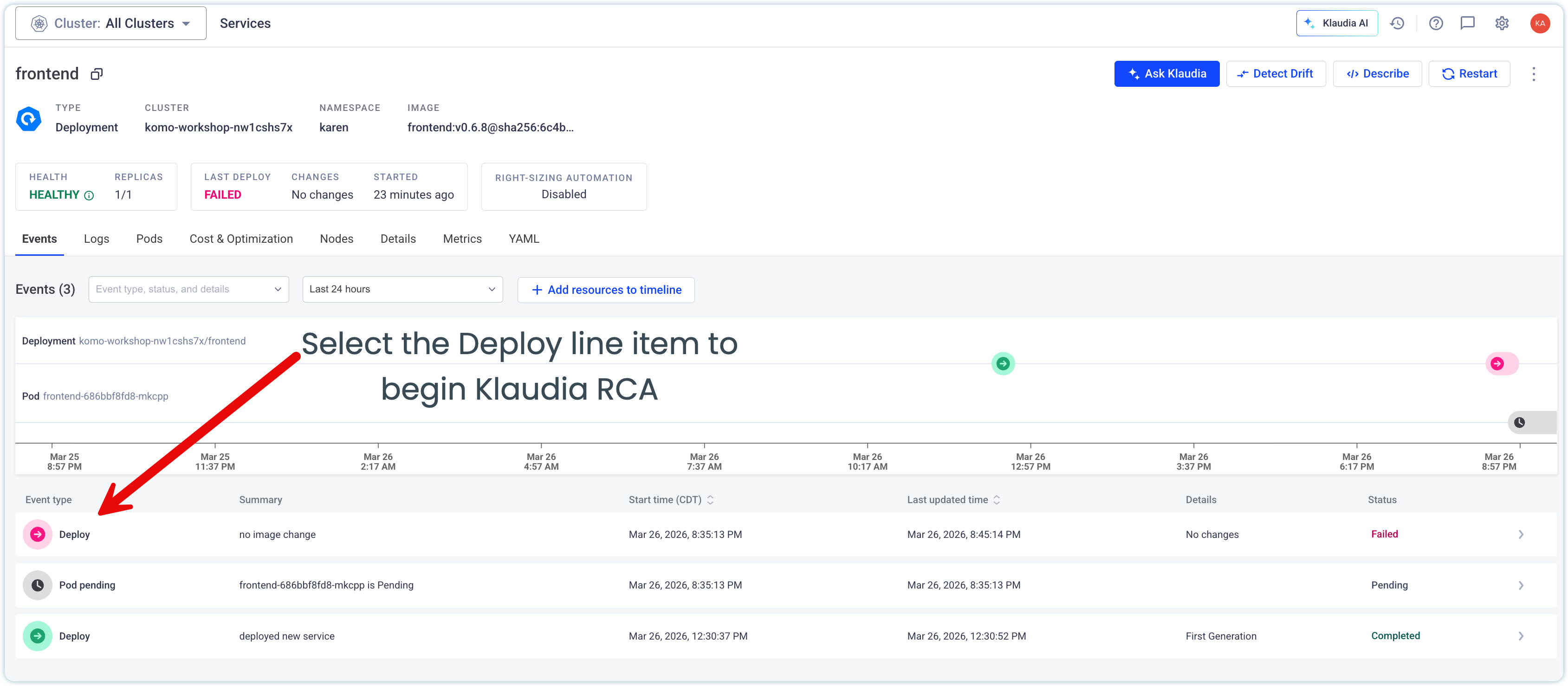Click Add resources to timeline
This screenshot has height=686, width=1568.
coord(606,290)
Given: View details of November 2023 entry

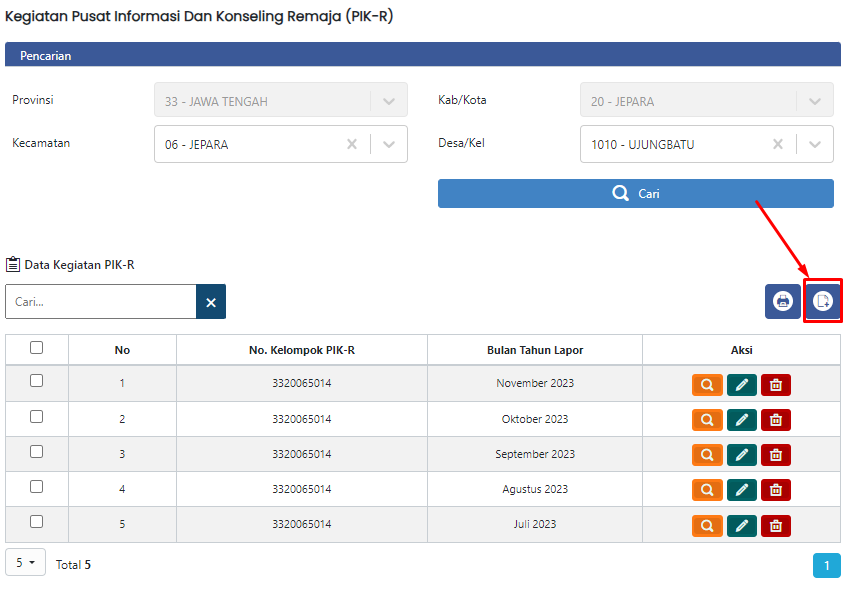Looking at the screenshot, I should (707, 385).
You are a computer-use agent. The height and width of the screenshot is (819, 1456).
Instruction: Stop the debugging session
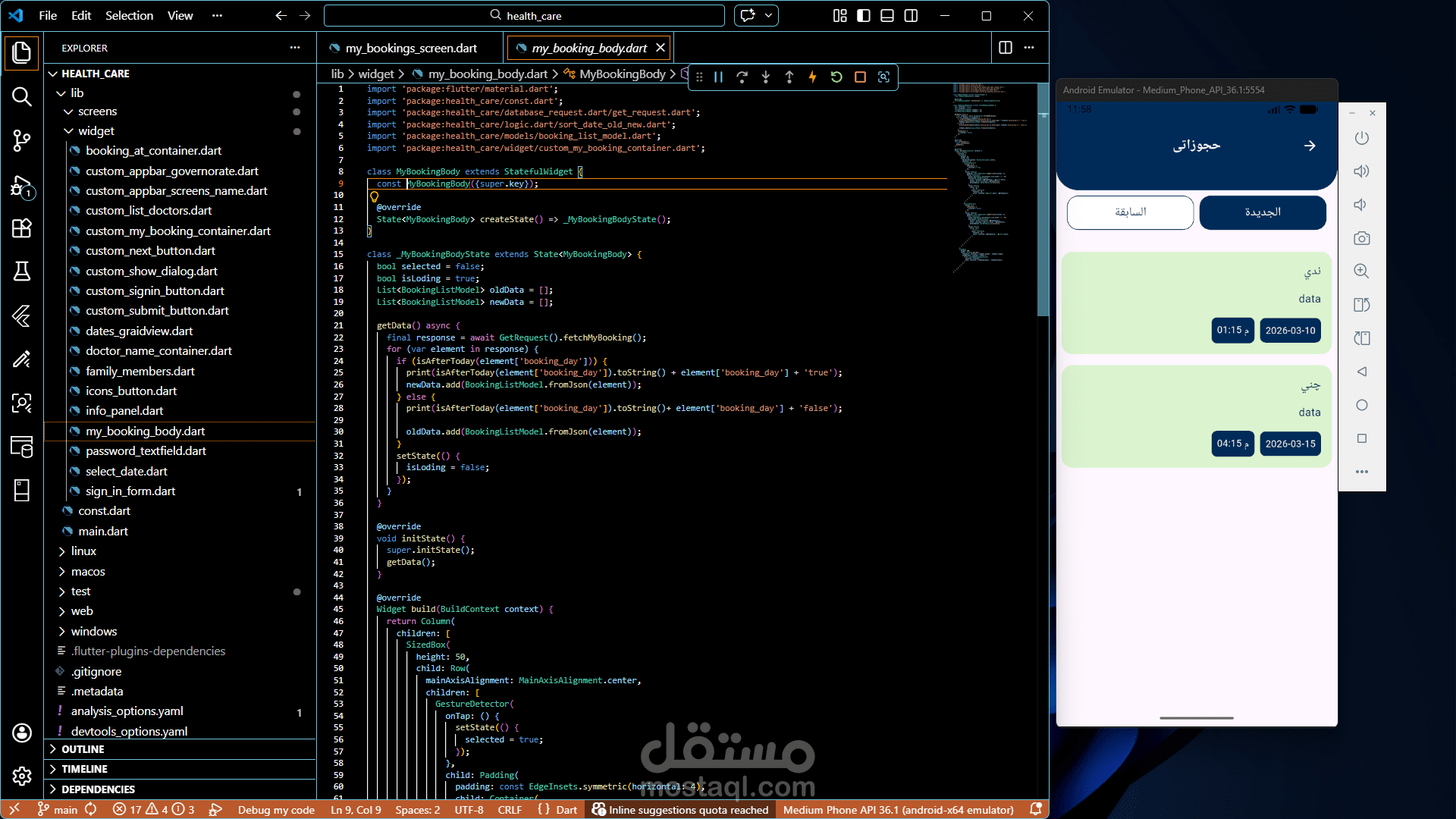[860, 77]
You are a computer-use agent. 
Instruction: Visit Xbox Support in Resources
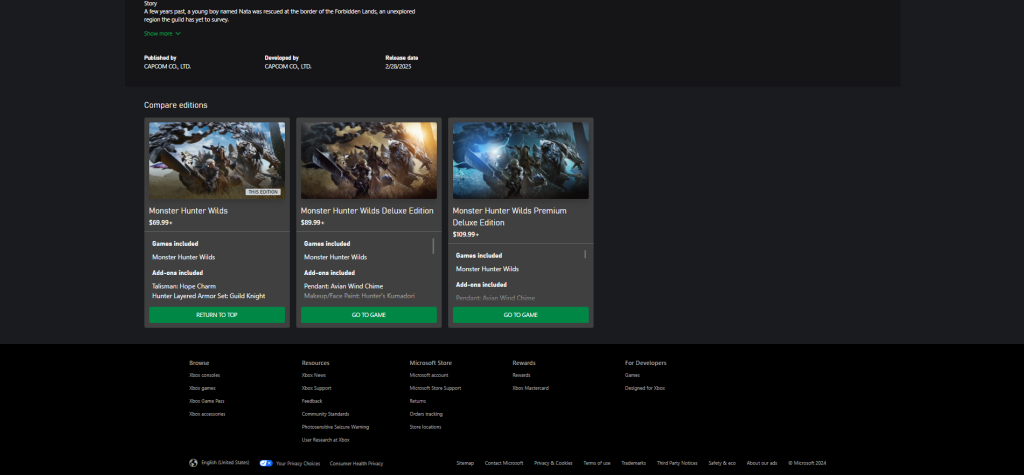tap(316, 388)
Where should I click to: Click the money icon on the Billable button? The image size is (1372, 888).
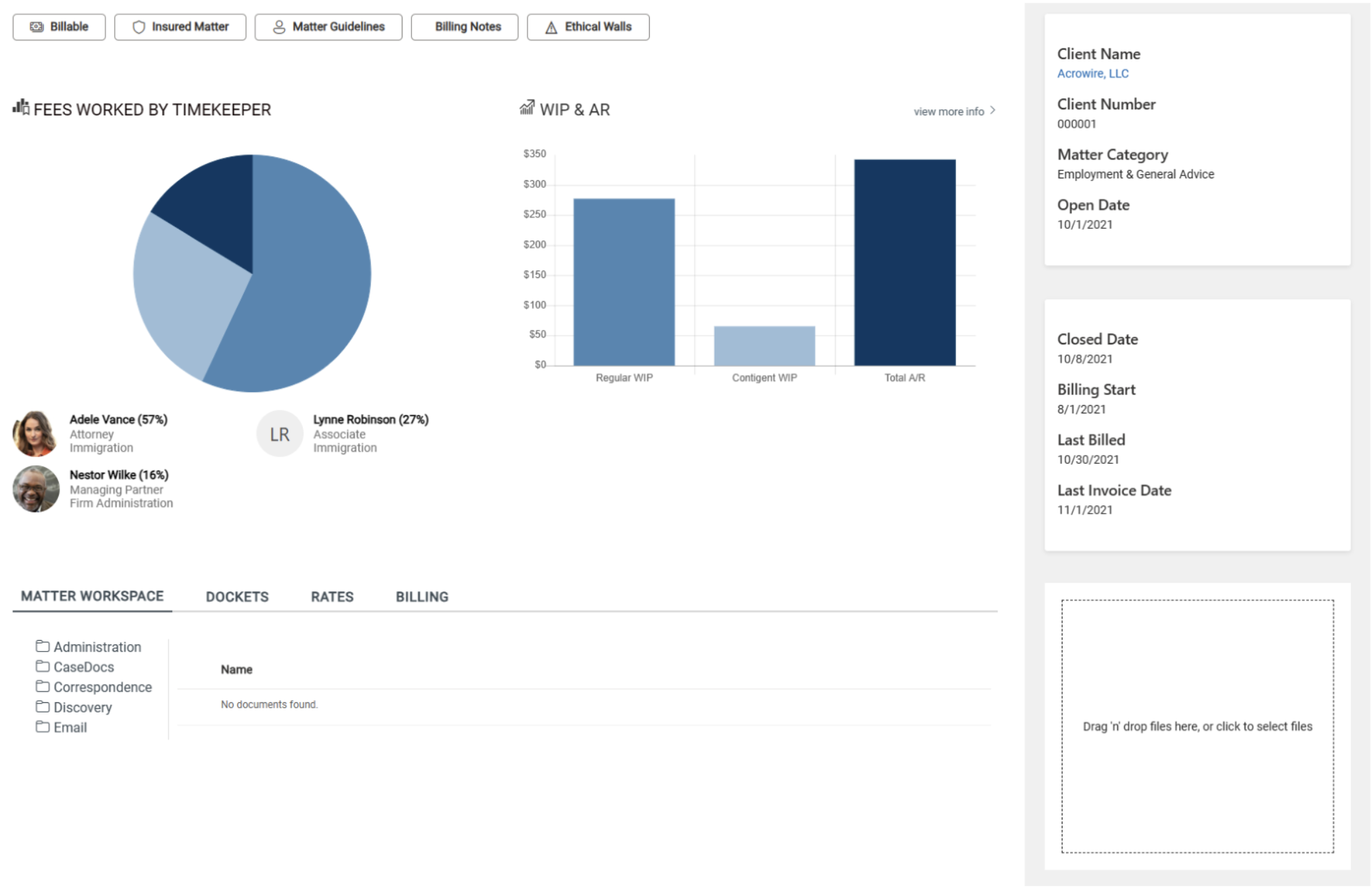point(36,27)
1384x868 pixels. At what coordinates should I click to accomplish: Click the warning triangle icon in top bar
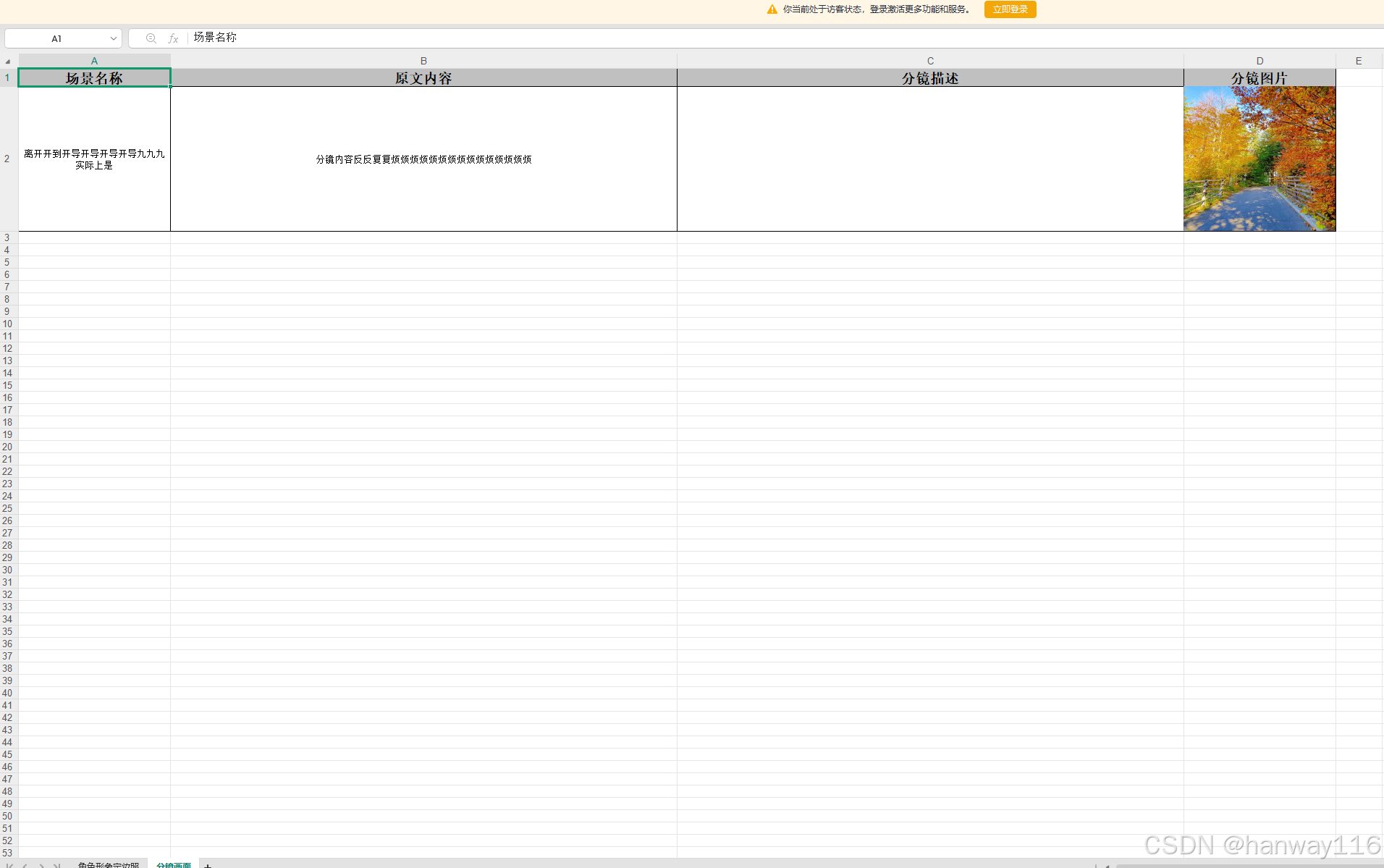tap(772, 9)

# WHAT THE EXERCISE ASKS:
Reproduce verbatim the records from the line containing "Where should I" through the end of the records, both ends included, and omit the pictures from your answer.

# THE RESPONSE:
Where should I click to: Click the money icon on the Billable button? The image size is (1372, 888).
point(36,27)
1384x868 pixels. At what coordinates should I click to accomplish: Click the warning triangle icon in top bar
tap(772, 9)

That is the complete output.